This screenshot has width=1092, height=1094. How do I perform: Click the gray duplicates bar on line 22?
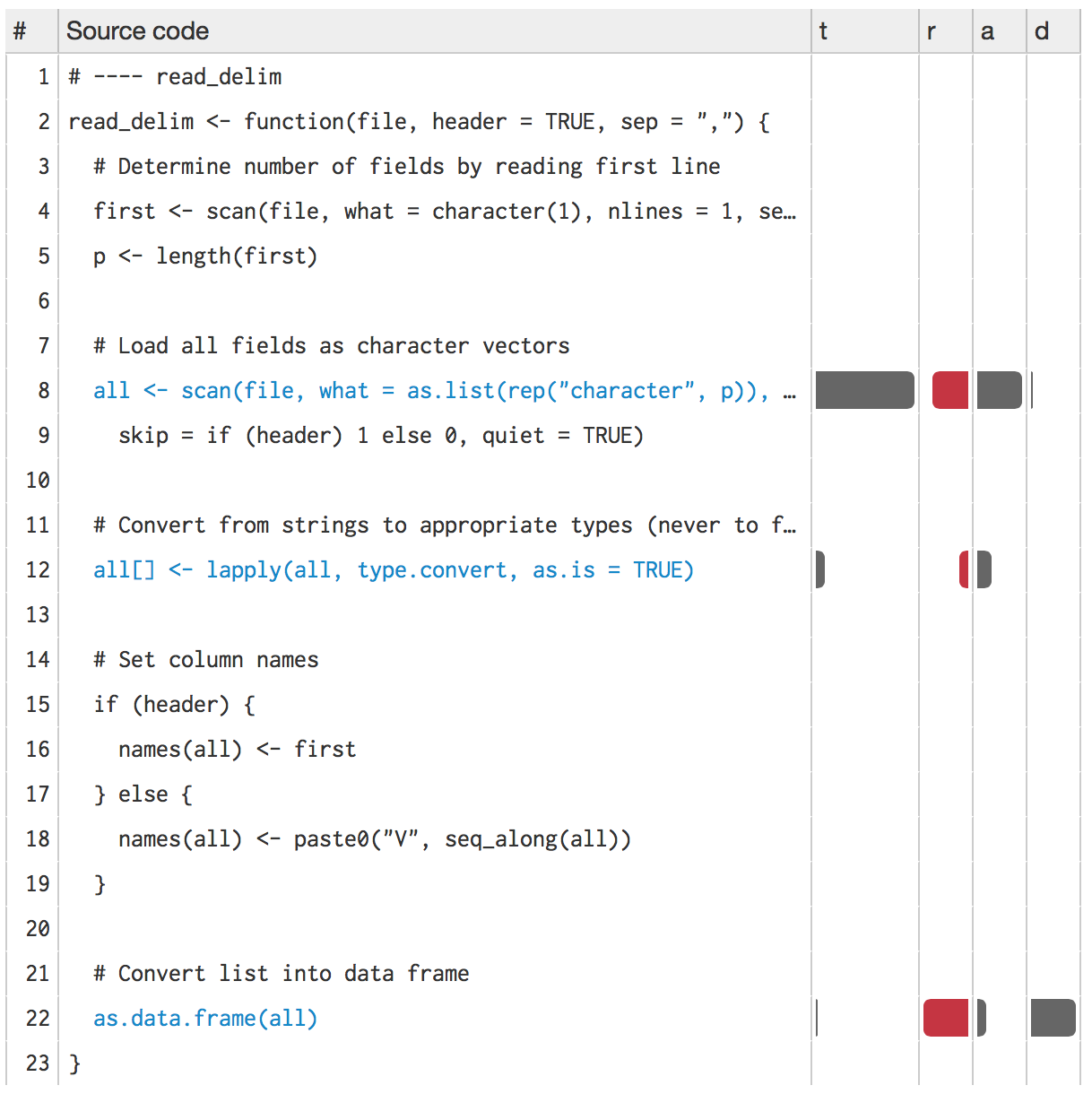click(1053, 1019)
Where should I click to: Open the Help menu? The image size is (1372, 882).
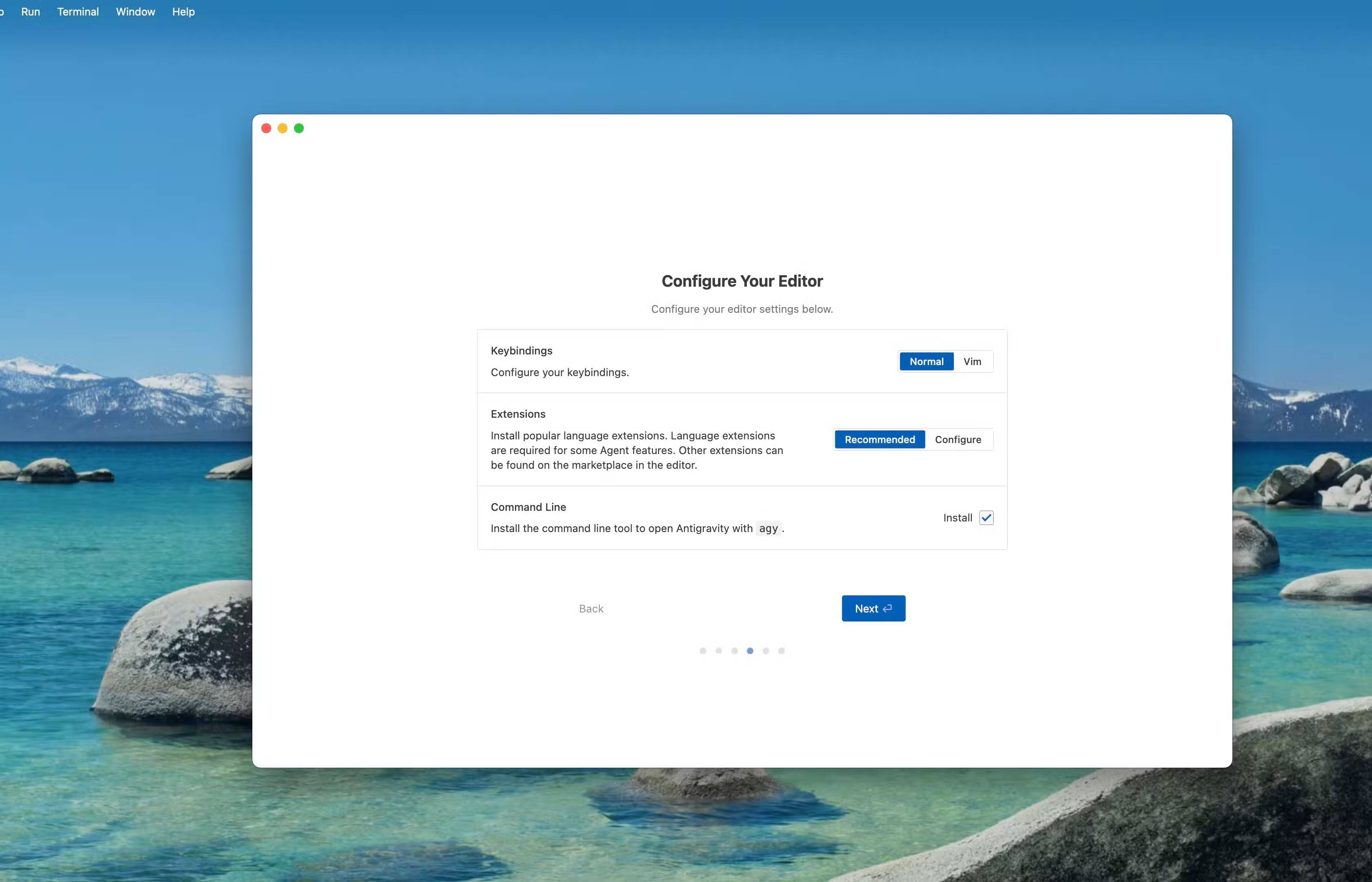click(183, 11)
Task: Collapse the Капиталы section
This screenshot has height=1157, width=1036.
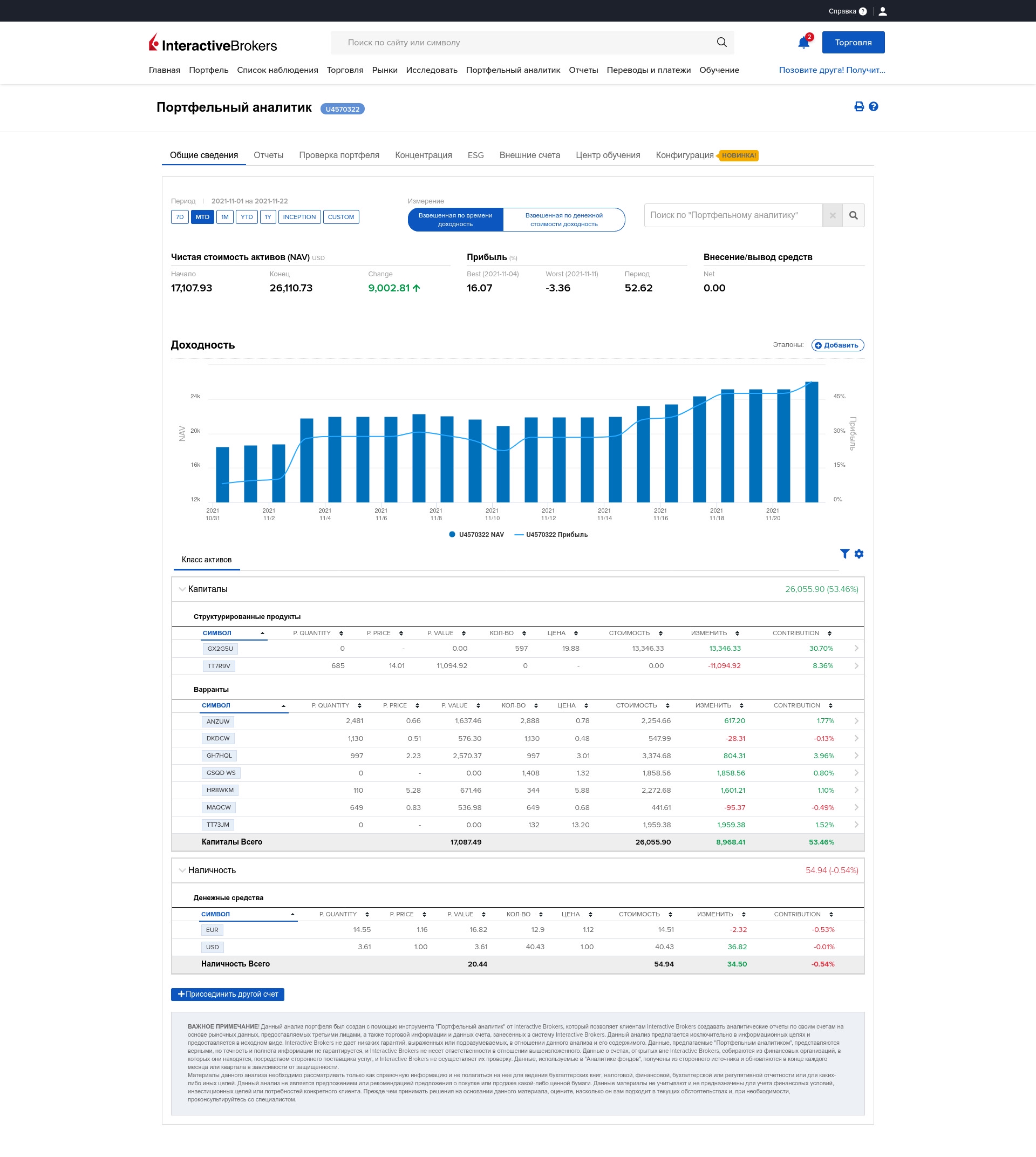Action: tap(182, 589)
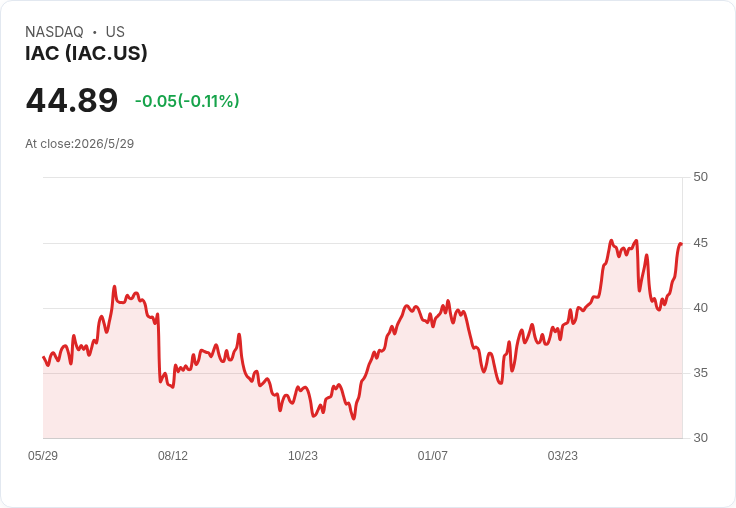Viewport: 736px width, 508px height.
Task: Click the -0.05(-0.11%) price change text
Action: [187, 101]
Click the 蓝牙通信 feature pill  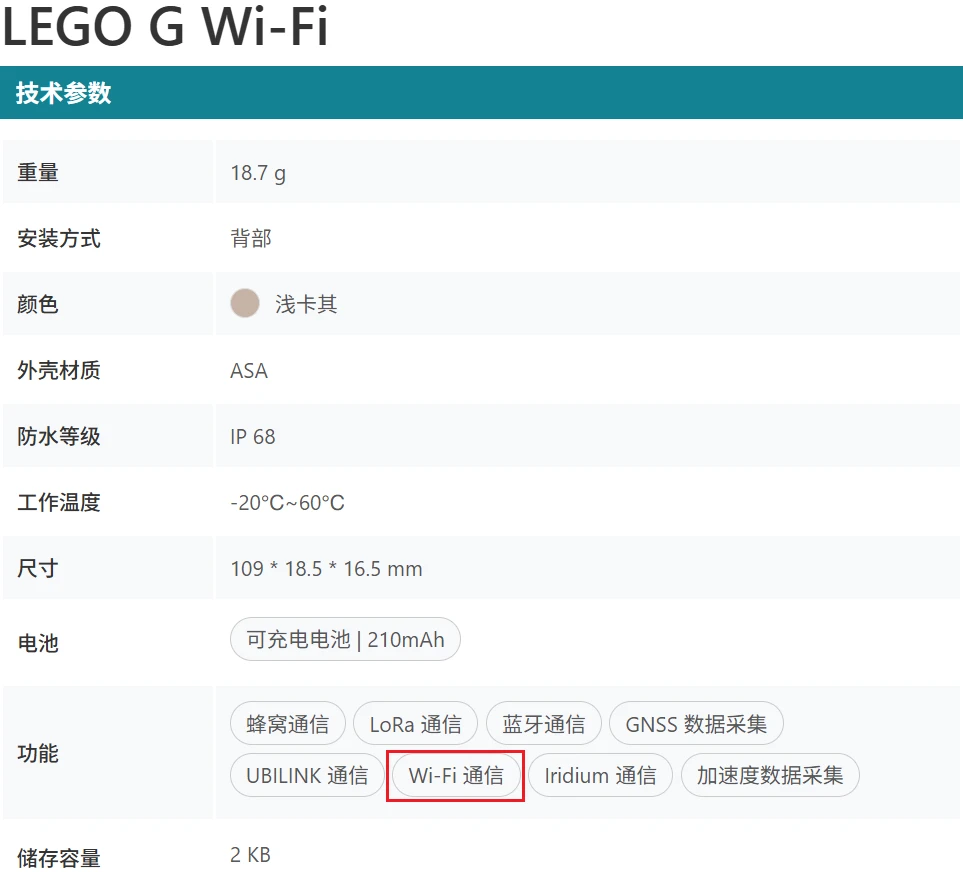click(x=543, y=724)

- - -

* _TASK GOAL_: Retype the items from the very first line up to and including the line with "click(183, 11)", and leave the pictures out of your answer.

* _FULL SOLUTION_:
This screenshot has width=1092, height=1094. How do I perform: Click the gray duplicates bar on line 22?
click(1053, 1019)
Where should I click to: Open the Help menu? The image size is (1372, 882).
click(183, 11)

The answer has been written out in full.